**Stated task 1**
Answer these questions about the score matching article:
(a) According to the article, what does the value of most common probability density functions approach as x approaches plus or minus infinity?
(b) Why does the article say the blue part is constant?
(c) What kind of noise does the article say is introduced into the score function?

**Article**
[START]

In the score matching algorithm, we are given a set of samples from our input data distribution $${x_1, x_2, \dots, x_N} \overset{\text{i.i.d.}}{\sim} p_{\text{data}}(x)$$. We want to use a score model $s_\theta(x)$ to estimate the score function of the input data distribution $$\nabla_x \log p_{\text{data}}(x)$$. To compare two vector fields of scores, our objective function is $$\frac{1}{2}E_{p_{\text{data}(x)}}\left[\| \nabla_x \log p_{\text{data}}(x) - s_\theta(x) \|\right]$$. This equation could be rewritten to not depend on $\nabla_{x}\log p_{data}(x)$ following integration by parts. To show how it works, let’s use an 1D example for simplicity. $$ \begin{aligned} -\int p(x) \nabla_x \log p(x) s_\theta(x) dx &= -\int p(x) \frac{\nabla_x p(x)}{p(x)} s_\theta(x) dx \\ &= - \int \nabla_x p(x) s_\theta(x) dx \\ &= -p(x) s_\theta(x)\Big|_{x=-\infty}^\infty + \int p(x) \nabla_x s_\theta(x) dx \\ &= \int p(x) \nabla_x s_{\theta}(x) dx \end{aligned} $$ The last step for derivation holds because for most common probability density functions(pdfs), the value of the pdf approaches zero as $x$ approaches $\pm \infty$, so we have $$ \begin{aligned} p(x) s_\theta(x)\Big|_{x=-\infty}^\infty &= p(\infty)s_\theta(\infty) - p(-\infty)s_\theta(-\infty) \\ &= 0 \times s_\theta(\infty) - 0 \times s_\theta(-\infty) \\ &= 0 \end{aligned}$$. Plugin this into the objective of score matching, we have $$ \begin{aligned} \frac{1}{2}\left[ (\nabla_x \log p(x) - s_\theta(x))^2\right] &= \frac{1}{2}\int p(x)(\nabla_x \log p(x))^2 dx + \frac{1}{2}\int p(x)s_\theta(x)^2 dx \\ &- \int p(x) \nabla_x \log p(x) s_\theta(x) dx \\ &= {\color{Blue} \frac{1}{2}\int p(x)(\nabla_x \log p(x))^2 dx} + {\color{Orange} \frac{1}{2}\int p(x)s_\theta(x)^2 dx} \\ &+ {\color{Green} \int p(x) \nabla_x s_{\theta}(x) dx} \\ &= {\color{Blue} \text{const}} + {\color{Orange} \frac{1}{2}E_{p(x)}[s_\theta(x)^2]} + {\color{Green} E_{p(x)} [\nabla_x s_{\theta}(x)]} \end{aligned} $$ The blue part above is constant because it does not depent on $\theta$. This illustration is in 1D case, in general, we have $$ \small{ \begin{aligned} \arg\min_{\theta} \frac{1}{2}E_{p_{\text{data}(x)}}[\| \nabla_x \log p_{\text{data}}(x) - s_\theta(x) \|] &= \arg\min_{\theta} E_{p_{data}(x)}\left[\frac{1}{2}\| s_\theta(x) \|^2 + \text{trace} ( \nabla_x s_\theta(x)) \right] \\ &\approx \arg\min_{\theta} \frac{1}{N} \sum_{i=1}^N \left[\frac{1}{2}\| s_\theta(x) \|^2 + \text{trace} ( \nabla_x s_\theta(x))\right] \end{aligned} } $$

Langevin Dynamics

After determining the estimated score function, we must devise a method to construct our generative model by generating new data points from the given vector field of score functions. A potential strategy is to shift these points according to the directions suggested by the score function. Nevertheless, this won’t yield valid samples as the points will ultimately converge. This challenge can be circumvented by adhering to a noisy rendition of the score function. In essence, we aim to introduce Gaussian noise into our score function and pursue those noise-distorted score functions. This technique is widely recognized as Langevin dynamics. More formally, have the following algorithm.

[END]

**Stated task 2**
Reproduce the lines of the listing, beginning with the line that contains "Open Our data page" and continuing through the line that contains "will click(208, 20).".

**Stored entries**
[START]

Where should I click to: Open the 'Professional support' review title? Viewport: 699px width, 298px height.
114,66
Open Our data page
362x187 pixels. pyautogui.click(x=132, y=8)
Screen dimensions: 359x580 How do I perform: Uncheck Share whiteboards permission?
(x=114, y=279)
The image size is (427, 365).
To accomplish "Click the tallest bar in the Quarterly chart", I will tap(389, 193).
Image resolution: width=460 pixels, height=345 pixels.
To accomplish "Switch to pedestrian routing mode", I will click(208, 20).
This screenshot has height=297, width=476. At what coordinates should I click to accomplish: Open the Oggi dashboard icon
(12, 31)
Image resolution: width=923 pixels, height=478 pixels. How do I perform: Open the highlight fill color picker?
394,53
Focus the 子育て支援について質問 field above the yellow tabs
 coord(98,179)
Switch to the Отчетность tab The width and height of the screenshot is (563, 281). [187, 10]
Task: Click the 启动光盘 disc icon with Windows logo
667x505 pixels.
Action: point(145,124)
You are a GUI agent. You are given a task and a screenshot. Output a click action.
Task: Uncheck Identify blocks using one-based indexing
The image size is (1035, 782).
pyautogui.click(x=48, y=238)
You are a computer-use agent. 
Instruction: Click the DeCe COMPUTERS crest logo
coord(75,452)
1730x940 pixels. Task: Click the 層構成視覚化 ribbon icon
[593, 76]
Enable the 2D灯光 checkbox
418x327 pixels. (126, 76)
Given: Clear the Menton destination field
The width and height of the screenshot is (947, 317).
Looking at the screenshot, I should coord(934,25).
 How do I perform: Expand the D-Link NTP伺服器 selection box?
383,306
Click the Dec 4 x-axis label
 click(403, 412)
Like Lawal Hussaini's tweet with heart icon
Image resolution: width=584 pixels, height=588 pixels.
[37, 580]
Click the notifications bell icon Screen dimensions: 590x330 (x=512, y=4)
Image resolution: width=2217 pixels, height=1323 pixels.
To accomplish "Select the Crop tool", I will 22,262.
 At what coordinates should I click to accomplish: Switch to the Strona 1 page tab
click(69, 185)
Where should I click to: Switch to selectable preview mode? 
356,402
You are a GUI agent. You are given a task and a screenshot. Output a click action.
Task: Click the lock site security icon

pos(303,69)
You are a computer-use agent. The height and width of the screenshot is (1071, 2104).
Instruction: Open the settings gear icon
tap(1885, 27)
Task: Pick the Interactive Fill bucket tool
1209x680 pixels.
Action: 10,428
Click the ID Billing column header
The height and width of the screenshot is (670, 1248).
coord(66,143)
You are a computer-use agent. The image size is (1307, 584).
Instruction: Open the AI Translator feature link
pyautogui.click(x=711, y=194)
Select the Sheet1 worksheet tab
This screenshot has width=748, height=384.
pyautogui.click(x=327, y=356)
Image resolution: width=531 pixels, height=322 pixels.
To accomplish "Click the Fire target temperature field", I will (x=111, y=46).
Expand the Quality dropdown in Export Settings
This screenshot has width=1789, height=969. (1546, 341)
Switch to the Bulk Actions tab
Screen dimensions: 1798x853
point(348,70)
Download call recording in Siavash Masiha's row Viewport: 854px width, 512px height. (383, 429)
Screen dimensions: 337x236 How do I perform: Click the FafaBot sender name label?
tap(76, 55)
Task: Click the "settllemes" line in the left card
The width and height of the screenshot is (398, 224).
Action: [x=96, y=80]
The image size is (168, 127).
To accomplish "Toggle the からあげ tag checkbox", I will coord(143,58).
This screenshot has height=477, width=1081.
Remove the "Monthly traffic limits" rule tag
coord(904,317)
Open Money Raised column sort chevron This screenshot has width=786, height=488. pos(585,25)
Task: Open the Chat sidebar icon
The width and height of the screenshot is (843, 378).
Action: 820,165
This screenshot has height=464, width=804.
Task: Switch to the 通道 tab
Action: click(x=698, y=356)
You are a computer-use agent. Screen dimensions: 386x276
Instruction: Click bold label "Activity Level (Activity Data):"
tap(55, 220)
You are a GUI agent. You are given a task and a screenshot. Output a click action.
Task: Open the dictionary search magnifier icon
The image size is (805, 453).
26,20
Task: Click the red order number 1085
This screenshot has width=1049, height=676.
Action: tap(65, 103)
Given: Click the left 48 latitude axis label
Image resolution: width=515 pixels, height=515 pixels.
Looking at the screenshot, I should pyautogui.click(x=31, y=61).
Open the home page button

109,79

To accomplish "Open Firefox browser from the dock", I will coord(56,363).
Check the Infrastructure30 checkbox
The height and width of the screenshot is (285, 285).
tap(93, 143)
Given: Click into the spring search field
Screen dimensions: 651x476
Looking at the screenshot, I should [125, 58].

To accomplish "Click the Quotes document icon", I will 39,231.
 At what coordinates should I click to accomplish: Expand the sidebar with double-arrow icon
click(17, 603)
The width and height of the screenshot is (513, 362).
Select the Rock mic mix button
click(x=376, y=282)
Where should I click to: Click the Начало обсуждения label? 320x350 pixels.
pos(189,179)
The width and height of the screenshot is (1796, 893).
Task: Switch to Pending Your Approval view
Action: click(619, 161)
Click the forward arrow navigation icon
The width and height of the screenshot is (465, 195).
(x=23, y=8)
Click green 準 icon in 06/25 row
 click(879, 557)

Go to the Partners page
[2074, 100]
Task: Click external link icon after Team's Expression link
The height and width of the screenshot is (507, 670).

[END]

**Written reply 1**
(a) Zero.
(b) Because it does not depend on θ.
(c) Gaussian noise.

**Written reply 2**
Open Our data page
362x187 pixels. pyautogui.click(x=132, y=8)
Screen dimensions: 359x580 How do I perform: Uncheck Share whiteboards permission?
(x=114, y=279)
The image size is (427, 365).
To accomplish "Click the tallest bar in the Quarterly chart", I will tap(389, 193).
Image resolution: width=460 pixels, height=345 pixels.
To accomplish "Switch to pedestrian routing mode", I will click(208, 20).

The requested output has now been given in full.